Search the entries below. Return every line that has "agent" in it.

Segment Start: Input data

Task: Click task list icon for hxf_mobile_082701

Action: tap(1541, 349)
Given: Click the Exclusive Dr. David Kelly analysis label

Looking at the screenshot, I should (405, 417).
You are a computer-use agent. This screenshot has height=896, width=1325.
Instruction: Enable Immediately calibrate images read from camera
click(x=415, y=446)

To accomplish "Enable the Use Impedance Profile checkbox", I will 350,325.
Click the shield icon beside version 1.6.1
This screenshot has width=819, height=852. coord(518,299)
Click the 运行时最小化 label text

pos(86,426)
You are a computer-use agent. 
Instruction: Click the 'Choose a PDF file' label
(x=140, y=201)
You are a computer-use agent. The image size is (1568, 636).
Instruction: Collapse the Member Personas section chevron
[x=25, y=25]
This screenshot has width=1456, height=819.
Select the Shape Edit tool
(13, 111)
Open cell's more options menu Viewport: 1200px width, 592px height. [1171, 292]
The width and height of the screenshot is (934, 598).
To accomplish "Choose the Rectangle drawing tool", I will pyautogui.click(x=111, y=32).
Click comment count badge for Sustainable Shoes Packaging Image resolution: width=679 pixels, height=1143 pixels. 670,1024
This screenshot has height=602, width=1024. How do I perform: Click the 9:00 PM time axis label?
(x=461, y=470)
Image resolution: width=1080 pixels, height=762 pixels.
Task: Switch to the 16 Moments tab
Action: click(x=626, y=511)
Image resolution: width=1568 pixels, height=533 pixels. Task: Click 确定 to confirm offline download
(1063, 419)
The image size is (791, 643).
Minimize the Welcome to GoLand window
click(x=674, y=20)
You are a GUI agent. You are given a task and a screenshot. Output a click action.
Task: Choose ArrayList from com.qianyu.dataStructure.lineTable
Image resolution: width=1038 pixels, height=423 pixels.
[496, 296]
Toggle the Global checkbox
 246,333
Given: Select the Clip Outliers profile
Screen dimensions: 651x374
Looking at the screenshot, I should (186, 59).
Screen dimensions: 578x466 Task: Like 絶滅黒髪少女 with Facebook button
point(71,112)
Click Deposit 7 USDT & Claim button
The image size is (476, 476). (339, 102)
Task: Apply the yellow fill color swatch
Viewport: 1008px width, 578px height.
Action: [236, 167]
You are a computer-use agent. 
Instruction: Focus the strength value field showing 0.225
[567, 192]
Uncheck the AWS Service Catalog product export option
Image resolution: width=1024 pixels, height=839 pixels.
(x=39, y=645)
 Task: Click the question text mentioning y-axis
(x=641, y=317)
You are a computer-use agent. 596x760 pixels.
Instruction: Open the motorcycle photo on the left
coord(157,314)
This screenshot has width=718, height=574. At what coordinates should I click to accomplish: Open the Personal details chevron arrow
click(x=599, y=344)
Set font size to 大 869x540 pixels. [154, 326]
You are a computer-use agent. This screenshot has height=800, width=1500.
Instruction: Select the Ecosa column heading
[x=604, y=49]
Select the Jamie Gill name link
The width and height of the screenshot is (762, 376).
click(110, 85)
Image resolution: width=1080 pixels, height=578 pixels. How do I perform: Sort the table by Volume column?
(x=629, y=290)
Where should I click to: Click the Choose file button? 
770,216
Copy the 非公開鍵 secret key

Segment End: Input data

The answer:
You are a computer-use agent. This screenshot has height=896, width=1325.
You are a computer-use agent. 
You are a computer-use agent. The image size is (1568, 636).
You are a GUI agent. You are given a task and a screenshot. Output a click action.
You are a computer-use agent. 
You are a computer-use agent. 596x760 pixels.
You are a computer-use agent. This screenshot has height=800, width=1500.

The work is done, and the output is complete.